Metacharacters are literal characters that have special meaning within regular expressions.

Sensitive Data Pattern Metacharacters

Metacharacter

Description

Example

?

Matches zero or one occurrence of the preceding character or escape sequence; that is, the preceding character or escape sequence is optional.

colou?r matches color or colour

{n}

Matches the preceding character or escape sequence n times.

For example,
\d{2} matches 55, 12, and so on;
\l{3} matches AbC, www, and so on;
\w{3} matches a1B, 25C, and so on; 
x{5} matches xxxxx

\

Allows you to use metacharacters as actual characters and is also used to specify a predefined character class.

\? matches a question mark,
\\ matches a backslash, 
\d matches numeric characters, and so on

You must use a backslash to escape certain characters for the sensitive data preprocessor to interpret them correctly as literal characters.

Escaped Sensitive Data Pattern Characters

Use this escaped character...

To represent this literal character...

\?

?

\{

{

\}

}

\\

\

When defining a custom sensitive data pattern, you can use character classes.

Sensitive Data Pattern Character Classes

Character Class

Description

Character Class Definition

\d

Matches any numeric ASCII character 0-9

0-9

\D

Matches any byte that is not a numeric ASCII character

not 0-9

\l (lowercase “ell”)

Matches any ASCII letter

a-zA-Z

\L

Matches any byte that is not an ASCII letter

not a-zA-Z

\w

Matches any ASCII alphanumeric character

Note that, unlike PCRE regular expressions, this does not include an underscore (_).

a-zA-Z0-9

\W

Matches any byte that is not an ASCII alphanumeric character

not a-zA-Z0-9

The preprocessor treats characters entered directly, instead of as part of a regular expression, as literal characters. For example, the data pattern 1234 matches 1234.

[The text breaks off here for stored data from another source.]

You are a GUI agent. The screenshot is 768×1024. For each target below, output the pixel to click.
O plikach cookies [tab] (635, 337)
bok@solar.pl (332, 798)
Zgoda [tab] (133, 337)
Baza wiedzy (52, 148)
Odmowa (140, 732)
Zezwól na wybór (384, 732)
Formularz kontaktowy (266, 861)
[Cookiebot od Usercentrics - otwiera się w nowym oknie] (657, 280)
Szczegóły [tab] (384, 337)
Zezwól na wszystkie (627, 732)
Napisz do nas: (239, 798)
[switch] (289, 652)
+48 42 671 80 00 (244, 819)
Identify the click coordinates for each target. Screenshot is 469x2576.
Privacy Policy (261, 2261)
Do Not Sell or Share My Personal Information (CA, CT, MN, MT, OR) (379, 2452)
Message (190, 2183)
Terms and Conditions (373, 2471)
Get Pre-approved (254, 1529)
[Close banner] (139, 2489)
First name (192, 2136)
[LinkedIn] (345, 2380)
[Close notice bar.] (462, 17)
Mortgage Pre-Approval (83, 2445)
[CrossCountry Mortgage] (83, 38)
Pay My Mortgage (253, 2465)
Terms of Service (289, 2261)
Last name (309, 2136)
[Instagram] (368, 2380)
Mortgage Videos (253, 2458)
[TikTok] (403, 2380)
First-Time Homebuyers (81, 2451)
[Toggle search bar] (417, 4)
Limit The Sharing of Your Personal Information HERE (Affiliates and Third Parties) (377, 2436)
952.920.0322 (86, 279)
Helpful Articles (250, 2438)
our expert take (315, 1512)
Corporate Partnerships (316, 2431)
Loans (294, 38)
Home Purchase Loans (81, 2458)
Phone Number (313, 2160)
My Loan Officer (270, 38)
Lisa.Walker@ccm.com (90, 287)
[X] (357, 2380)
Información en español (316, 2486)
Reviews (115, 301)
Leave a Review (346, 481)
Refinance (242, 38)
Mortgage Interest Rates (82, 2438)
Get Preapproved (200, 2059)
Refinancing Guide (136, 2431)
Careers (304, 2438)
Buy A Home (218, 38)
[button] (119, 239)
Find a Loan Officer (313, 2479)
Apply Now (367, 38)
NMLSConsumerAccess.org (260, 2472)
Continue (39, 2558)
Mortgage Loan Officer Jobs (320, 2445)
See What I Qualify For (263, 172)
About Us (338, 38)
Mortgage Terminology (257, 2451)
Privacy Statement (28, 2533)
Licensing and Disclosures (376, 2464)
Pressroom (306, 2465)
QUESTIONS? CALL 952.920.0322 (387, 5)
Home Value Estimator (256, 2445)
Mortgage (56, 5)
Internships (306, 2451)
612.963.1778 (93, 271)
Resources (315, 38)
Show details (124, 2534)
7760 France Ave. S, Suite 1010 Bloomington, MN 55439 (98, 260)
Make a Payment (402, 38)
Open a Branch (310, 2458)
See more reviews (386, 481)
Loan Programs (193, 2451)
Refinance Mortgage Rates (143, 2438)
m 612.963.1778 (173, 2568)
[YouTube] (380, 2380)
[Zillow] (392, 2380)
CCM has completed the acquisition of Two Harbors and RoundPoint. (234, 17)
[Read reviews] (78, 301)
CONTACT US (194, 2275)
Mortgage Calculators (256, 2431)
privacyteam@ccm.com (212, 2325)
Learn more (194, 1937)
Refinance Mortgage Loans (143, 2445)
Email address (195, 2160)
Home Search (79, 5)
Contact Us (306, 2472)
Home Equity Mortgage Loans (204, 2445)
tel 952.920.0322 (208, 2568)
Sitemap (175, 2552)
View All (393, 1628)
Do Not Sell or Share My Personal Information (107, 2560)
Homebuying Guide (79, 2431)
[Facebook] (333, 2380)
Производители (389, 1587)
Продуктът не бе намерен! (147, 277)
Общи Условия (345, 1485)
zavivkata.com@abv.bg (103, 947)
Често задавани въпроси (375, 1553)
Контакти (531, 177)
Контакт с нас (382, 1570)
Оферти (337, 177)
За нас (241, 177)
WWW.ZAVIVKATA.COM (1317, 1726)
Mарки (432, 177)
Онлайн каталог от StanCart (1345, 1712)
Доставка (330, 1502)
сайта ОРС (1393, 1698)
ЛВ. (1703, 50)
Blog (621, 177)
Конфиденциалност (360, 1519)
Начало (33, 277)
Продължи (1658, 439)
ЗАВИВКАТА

The following data pattern example, which is used in system-provided sensitive data rule 138:4, uses the escaped digits character class, the multiplier and option-specifier metacharacters, and the literal dash (-) and left and right parentheses () characters to detect U.S. phone numbers:


(\d{3}) ?\d{3}-\d{4}

Exercise caution when creating custom data patterns. Consider the following alternative data pattern for detecting phone numbers which, although using valid syntax, could cause many false positives:


(?\d{3})? ?\d{3}-?\d{4}

Because the second example combines optional parentheses, optional spaces, and optional dashes, it would detect, among others, phone numbers in the following desirable patterns:

  • (555)123-4567

  • 555123-4567

  • 5551234567

However, the second example pattern would also detect, among others, the following potentially invalid patterns, resulting in false positives:

  • (555 1234567

  • 555)123-4567

  • 555) 123-4567

Consider finally, for illustration purposes only, an extreme example in which you create a data pattern that detects the lowercase letter a using a low event threshold in all destination traffic on a small company network. Such a data pattern could overwhelm your system with literally millions of events in only a few minutes.